L’autore può permettersi di dare per scontato il percorso da seguire, ma non chi vuole seguirne le orme.

In particolare, per Scerbanenco, l’ispirazione risiedeva interamente nella “volontà”:

“A me piace scrivere. Ho scritto nelle condizioni meno confortevoli. Non mi occorre né solitudine, né silenzio, né scrivanie speciali. L’unica cosa di cui ho bisogno è la macchina da scrivere, una qualsiasi, anche la più scassata, perché voglio vedere subito chiaro e ben allineato quello che scrivo.”

Questi fattori meccanici poi vengono innestati nel rapporto tra se stessi e uno spunto casuale di narrazione.

Ne Il rossetto sommerso è evidente che tutto nasce da una diceria:

“La gente del luogo lo sapeva che nel lago, a una ventina di metri di profondità, c’era ancora l’auto, una sciagura di molti anni prima.”

Non si sa nulla degli occupanti dell’auto in fondo al lago.

Mancano i dettagli, ed è proprio su questo aspetto che fa leva lo scrittore ucraino.

In questo modo si giustifica la curiosità del subacqueo.

Costui rappresenta l’autore sulla scena della tragedia.

Scerbanenco lo introduce a bruciapelo:

“il giovane sub, appena glielo dissero volle andare a vedere.”

E, dopo appena una virgola, lo fa immergere:

“…non era facile, anche per il buio ma era un esperto e incastrata tra due rocce, per questo non avevano potuto riportarla in superficie, c’era la vecchia auto, lucida, come fosse da poco sommersa, quasi da poche ore, per le correnti che continuamente la sciacquavano e ripulivano, qualche erba che fluttava nell’interno…”

Detto, fatto!

L’ispirazione artistica è già divenuta materia di racconto.

La suspense narrativa

Scerbanenco, in questo testo, segue il filo dei pensieri del giovane sub, che si rivela sempre più indispensabile come perno dell’ispirazione narrativa.

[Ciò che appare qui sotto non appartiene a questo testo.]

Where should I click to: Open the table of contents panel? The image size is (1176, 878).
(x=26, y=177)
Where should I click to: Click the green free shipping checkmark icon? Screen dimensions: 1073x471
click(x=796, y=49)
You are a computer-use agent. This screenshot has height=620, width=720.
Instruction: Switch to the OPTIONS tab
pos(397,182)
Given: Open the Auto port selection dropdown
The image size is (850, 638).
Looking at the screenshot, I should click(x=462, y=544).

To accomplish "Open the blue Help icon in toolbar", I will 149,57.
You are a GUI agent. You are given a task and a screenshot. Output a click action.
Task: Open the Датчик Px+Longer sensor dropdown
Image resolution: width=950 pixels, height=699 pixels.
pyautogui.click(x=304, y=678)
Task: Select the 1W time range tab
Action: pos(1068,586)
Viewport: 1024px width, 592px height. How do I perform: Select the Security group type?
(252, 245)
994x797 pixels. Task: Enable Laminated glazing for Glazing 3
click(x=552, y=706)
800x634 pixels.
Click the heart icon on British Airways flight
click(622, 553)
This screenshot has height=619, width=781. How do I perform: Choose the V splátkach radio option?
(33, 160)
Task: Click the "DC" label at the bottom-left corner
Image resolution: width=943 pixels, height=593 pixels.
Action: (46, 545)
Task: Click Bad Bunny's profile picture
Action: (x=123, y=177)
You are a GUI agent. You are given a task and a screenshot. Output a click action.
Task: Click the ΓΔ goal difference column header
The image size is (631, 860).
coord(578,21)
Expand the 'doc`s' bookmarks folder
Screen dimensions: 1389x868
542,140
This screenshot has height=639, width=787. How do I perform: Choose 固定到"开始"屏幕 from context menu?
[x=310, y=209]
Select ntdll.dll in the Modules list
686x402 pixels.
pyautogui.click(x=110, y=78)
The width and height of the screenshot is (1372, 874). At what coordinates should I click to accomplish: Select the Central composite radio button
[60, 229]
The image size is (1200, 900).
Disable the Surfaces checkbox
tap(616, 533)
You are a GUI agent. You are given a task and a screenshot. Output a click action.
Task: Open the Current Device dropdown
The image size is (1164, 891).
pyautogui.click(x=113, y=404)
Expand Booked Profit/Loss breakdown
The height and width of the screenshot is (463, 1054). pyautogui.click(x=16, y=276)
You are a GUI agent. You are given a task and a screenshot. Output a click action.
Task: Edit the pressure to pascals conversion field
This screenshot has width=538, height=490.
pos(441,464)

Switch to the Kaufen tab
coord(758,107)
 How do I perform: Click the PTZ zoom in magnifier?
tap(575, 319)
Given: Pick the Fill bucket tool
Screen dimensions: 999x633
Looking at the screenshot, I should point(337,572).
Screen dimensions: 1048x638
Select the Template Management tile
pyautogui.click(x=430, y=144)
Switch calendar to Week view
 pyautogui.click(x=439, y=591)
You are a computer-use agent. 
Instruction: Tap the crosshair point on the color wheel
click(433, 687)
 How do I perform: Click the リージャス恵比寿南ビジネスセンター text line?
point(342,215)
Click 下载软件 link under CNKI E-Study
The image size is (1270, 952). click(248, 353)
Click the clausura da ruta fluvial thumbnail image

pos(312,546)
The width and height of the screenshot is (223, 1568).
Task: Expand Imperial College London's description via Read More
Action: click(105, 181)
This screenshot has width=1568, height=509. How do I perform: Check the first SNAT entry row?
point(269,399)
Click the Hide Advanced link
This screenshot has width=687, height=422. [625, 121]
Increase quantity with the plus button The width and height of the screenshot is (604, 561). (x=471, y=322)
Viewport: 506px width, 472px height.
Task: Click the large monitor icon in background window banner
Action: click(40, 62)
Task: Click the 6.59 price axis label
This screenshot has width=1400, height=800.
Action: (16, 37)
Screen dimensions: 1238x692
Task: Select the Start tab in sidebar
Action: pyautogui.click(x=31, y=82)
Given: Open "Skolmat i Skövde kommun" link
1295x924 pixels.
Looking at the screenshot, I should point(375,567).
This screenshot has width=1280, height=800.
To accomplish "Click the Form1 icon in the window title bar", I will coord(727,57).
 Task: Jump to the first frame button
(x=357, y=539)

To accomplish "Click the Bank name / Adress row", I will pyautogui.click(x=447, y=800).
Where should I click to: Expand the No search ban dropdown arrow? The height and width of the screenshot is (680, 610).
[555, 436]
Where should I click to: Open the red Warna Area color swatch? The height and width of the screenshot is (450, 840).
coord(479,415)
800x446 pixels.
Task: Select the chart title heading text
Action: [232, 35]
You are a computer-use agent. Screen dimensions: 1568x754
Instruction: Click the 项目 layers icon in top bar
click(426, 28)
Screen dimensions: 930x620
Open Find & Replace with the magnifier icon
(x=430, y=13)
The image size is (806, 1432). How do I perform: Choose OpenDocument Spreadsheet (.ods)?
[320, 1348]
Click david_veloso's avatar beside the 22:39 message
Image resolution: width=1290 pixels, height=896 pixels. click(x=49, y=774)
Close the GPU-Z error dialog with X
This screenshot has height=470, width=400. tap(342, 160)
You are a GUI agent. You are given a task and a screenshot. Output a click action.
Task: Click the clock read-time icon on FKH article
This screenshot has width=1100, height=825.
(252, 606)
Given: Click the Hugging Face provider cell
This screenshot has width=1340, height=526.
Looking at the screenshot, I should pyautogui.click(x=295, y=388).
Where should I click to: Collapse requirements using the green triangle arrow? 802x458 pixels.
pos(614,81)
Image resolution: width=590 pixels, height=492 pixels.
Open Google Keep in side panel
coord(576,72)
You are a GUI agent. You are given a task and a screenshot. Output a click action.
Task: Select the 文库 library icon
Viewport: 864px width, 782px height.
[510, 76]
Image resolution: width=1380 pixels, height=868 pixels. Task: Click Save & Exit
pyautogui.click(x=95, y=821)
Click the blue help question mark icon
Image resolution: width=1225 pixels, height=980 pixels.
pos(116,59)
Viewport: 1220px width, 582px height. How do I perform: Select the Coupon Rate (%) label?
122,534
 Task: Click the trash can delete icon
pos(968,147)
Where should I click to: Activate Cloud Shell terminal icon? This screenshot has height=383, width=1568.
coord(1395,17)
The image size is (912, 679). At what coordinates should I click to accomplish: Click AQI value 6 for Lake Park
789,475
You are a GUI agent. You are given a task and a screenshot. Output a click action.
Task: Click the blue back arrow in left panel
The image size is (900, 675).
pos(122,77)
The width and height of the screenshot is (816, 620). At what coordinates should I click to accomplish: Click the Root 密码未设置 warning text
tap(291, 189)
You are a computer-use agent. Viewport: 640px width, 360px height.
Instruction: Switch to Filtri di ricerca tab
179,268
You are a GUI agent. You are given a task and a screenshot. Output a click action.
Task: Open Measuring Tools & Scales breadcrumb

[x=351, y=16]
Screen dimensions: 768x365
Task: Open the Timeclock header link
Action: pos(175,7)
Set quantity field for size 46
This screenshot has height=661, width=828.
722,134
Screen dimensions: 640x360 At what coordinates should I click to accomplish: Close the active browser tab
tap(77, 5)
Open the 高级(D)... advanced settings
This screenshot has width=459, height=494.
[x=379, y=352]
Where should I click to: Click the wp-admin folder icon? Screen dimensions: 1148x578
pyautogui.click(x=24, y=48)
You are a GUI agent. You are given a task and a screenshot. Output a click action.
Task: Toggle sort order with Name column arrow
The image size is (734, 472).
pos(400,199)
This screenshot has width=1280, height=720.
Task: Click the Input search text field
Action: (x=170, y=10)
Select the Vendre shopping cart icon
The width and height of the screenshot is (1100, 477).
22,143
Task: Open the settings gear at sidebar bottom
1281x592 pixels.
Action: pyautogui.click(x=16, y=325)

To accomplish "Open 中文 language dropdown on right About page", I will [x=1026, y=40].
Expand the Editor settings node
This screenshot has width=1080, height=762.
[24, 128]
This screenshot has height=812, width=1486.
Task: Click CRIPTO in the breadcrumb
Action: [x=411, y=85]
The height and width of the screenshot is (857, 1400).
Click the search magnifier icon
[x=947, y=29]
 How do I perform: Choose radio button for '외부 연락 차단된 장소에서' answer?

Il lettore intuisce, o fantastica, attraverso di lui:

“una portiera spalancata, come se qualcuno stesse per salirvi e il giovane sub mise dentro il capo, curioso, per il senso di avventura e di tragico di quell’auto sommersa, quando vide rilucere qualche cosa sul pavimento della vettura, vicino al posto di guida, lo prese, non distingueva bene cos’era e risalì in superficie, così vide che era un astuccio di rossetto, c’era ancora un po’ d’impasto, dentro, quando riuscì a svitarlo, di un rosso cocomero…”

In questo “oggetto trovato”, frutto di una ricerca casuale, il racconto, per così dire, si condensa.

L’ispirazione artistica trova tutta la sua ragion d’essere, che è il senso di avventura e di tragico di “quell’auto sommersa”.

Questo concetto ancora generico viene infine concentrato in una visione del sub:

“la ragazza qualche attimo prima dell’incidente doveva averlo levato dalla borsetta per usarlo, l’uomo che le era a fianco e che guidava, l’aveva baciata molto, prima, quando si erano fermati…”

È opportuno motivare questo romanticismo:

“Era un ragazzo sensibile e immaginoso, ogni volta che avesse visto una donna dipingersi le labbra avrebbe immaginato quella sommersa ancora nel gesto di darsi il rossetto.”

Dalle voci (autentiche?) di un’auto affondata, l’ispirazione di Scerbanenco ricava la storia di un’immersione che culmina nel recupero di una reliquia, dalla quale si sprigiona la fantasticheria di un idillio e di una donna destinata a rimanere sconosciuta.

Il rossetto, pertanto, diverrà il simbolo di questa femminilità annientata dalla tragedia.